Cardio-centered workouts such as running, swimming or yoga are great, but Gables recommends “killing two birds with one stone” and combining social interaction with exercise through intramural sports like basketball and soccer. Social interaction is crucial to the human experience and that withdrawal is not good for anyone.
If group, outdoor or exercise in general is not necessarily your thing, a little dance party never killed nobody and it may just be the solution for you. Dance and flail around your room, dorm or apartment to whatever helps you let go easiest. Have roommates looking to escape their own worries? Invite them in! The more, the merrier and the better you’ll feel once you’re worn out from throwing some wild shapes. Need some tune recommendations? Look no further and keep reading.
Turn It Up, Tune It Out
As part of your heartbreak survival guide, tune out the world and let the words of some of your favorite musicians guide your emotions rather than whatever is currently hurting. Adele, Sam Smith, Taylor Swift and so many more have been where you are and have turned it into music that you can vibe with and wallow in for a little while. Make a playlist for yourself or for a loved one full of songs about loss and hurt, but also about the growth that comes with that pain. Whether the songs are more “heavily cry your heart out” or “I hate you and anything that breathes in your direction,” curate and create a playlist that works for you and helps be the soundtrack of your journey.
If you lack the inspiration (or motivation) to make a playlist yourself, there are premade lists on different music-streaming platforms or if that doesn’t work, enjoy this playlist from yours truly.

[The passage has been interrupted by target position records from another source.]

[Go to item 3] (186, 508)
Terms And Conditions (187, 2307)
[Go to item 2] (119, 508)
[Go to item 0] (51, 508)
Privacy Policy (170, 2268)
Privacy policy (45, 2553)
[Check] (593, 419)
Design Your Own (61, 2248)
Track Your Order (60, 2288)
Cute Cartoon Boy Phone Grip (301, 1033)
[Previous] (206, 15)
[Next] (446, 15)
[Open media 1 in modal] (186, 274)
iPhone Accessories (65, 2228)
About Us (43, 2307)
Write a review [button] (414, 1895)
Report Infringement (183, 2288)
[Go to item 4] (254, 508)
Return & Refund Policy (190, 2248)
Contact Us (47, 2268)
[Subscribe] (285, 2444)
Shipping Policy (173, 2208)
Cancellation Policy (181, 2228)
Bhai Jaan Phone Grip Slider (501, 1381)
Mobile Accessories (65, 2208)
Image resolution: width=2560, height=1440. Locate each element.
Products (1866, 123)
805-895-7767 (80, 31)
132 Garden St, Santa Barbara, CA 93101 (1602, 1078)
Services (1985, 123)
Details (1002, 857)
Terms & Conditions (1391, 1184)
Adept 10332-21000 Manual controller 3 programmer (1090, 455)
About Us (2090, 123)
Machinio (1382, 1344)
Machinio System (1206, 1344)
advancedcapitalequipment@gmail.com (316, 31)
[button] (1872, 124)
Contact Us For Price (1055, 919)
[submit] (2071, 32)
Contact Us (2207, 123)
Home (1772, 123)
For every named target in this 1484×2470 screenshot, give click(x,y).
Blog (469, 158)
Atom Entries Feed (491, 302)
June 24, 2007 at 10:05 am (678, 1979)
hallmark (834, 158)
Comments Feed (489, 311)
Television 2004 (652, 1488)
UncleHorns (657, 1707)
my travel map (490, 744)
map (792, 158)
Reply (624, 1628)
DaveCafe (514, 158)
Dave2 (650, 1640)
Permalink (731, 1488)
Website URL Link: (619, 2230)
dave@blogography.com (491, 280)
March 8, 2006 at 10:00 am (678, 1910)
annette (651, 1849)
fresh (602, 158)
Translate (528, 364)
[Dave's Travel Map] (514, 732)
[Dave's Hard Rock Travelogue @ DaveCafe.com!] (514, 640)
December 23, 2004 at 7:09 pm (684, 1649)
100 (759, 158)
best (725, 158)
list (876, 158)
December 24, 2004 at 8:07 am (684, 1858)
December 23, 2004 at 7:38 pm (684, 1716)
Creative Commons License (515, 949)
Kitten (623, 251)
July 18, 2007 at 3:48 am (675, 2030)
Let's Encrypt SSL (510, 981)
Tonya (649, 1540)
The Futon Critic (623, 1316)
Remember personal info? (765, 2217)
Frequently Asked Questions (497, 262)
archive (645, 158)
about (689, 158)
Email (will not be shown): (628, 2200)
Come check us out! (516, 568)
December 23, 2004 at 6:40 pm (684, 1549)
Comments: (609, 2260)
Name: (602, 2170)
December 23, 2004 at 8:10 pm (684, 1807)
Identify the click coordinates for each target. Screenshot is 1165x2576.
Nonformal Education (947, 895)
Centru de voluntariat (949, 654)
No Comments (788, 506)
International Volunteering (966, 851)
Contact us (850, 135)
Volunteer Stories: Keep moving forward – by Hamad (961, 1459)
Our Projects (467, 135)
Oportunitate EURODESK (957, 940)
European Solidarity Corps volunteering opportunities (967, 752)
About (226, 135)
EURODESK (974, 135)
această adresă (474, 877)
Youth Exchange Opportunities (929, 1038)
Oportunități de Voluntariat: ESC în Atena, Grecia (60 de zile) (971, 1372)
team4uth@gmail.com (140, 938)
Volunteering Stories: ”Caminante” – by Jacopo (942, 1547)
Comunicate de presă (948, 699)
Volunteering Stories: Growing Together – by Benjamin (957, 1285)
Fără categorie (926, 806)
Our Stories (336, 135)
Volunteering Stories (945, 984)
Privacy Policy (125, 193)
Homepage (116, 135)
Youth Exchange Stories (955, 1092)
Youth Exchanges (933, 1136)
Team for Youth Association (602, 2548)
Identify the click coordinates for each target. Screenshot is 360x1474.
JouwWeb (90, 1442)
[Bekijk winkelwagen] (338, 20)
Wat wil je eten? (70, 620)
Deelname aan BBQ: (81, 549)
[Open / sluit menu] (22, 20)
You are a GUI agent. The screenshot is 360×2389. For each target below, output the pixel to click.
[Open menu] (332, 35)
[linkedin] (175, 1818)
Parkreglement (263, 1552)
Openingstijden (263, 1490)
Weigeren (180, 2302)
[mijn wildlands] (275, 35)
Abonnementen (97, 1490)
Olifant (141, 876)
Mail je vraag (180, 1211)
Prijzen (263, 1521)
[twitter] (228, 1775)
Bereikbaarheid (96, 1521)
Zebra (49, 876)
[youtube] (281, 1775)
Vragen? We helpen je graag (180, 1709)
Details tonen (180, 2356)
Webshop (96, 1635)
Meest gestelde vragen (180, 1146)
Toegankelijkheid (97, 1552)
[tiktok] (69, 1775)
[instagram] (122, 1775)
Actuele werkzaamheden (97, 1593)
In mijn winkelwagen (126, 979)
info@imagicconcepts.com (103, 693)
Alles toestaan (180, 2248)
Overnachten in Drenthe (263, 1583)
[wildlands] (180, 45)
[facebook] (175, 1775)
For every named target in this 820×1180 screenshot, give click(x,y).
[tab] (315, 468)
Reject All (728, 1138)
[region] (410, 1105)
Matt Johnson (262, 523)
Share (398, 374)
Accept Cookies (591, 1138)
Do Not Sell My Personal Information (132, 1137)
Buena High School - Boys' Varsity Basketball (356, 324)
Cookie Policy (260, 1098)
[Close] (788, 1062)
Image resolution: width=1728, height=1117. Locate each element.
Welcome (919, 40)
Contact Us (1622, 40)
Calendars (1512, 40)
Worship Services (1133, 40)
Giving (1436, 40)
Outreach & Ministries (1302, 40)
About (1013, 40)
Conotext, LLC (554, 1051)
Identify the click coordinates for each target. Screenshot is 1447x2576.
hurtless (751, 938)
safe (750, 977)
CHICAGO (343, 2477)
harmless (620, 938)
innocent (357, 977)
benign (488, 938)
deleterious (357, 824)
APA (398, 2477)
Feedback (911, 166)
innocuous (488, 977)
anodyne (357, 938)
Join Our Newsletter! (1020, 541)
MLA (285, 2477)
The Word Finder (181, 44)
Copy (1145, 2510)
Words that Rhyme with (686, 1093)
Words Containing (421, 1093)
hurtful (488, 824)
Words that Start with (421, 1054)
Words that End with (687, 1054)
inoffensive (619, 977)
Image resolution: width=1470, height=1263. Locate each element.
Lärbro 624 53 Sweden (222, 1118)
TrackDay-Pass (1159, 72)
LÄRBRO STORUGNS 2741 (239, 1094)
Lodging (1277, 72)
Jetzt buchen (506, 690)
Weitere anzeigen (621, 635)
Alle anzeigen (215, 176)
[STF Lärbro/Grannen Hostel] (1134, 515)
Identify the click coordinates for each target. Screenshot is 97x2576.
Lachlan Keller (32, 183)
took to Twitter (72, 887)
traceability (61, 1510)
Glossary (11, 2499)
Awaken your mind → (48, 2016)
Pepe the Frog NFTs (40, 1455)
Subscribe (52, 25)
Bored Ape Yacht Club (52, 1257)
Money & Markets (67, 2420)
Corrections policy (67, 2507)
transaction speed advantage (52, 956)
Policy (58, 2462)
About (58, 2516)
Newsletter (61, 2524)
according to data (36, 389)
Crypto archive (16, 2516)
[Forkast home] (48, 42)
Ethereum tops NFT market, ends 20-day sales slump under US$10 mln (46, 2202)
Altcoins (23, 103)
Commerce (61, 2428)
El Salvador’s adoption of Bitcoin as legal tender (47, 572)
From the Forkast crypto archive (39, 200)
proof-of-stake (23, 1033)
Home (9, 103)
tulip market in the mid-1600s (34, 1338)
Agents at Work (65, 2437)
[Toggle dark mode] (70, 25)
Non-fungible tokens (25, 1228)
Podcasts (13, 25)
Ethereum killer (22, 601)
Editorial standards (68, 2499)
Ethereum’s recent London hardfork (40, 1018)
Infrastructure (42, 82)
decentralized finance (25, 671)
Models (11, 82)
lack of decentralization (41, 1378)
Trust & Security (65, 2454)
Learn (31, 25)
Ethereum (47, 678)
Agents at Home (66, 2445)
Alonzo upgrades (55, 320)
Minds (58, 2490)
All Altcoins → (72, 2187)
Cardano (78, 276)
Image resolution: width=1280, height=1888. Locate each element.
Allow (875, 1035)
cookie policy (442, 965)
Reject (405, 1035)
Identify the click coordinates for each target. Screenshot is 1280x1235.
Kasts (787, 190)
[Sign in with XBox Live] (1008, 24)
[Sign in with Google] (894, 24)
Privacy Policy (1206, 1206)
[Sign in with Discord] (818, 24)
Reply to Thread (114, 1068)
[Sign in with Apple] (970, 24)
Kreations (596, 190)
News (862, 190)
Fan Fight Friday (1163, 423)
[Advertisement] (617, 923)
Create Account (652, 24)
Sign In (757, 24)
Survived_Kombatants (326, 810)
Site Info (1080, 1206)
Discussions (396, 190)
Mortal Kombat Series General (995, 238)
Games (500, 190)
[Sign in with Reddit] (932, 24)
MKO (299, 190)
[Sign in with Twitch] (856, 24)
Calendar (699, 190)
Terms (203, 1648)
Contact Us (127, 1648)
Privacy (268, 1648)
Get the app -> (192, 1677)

Treat Yo Self and Get It Out of Your Hair — Literally
Change is difficult for anyone, but let this change spur a positive and bold change in you — or on you. Ever had the hesitant thought of chopping all your hair off, getting bangs or dying it hot pink, but never had the nerve to go through with it? This is your chance to flip a new page and redefine an era of your life with an #iconic look of your own. If the Great Chop of 2019 is not your cup of tea, experiment to a lesser degree with a bold new lipstick or eyeliner trick even more subtle.
If you take away anything from these tips, it should be that taking care of your mental and physical well-being should be at the forefront of helping you work through the emotions. This healing comes in all shapes and price points, whether it be a facemask made from scratch or finally making that impulse purchase you’ve been eyeing while online window shopping. The key is to make a decision based on what you can assess will positively impact your mood and help you get through this rough patch.
As much as we don’t want to feel or experience heartbreak, it’s inevitable and not here for one-night only. Remember: it’s supposed to hurt, that’s how you know it meant something. Your feelings matter and so do you and your loved ones: take care of one another and allow yourself to be in this moment in order to move forward. Don’t forget that this will all pass as time progresses and future you can look back on this experience as a learning curve and opportunity for growth. Change can hurt (a lot) but it is also beautiful and a welcome step on the path to becoming the person you want, and deserve, to be.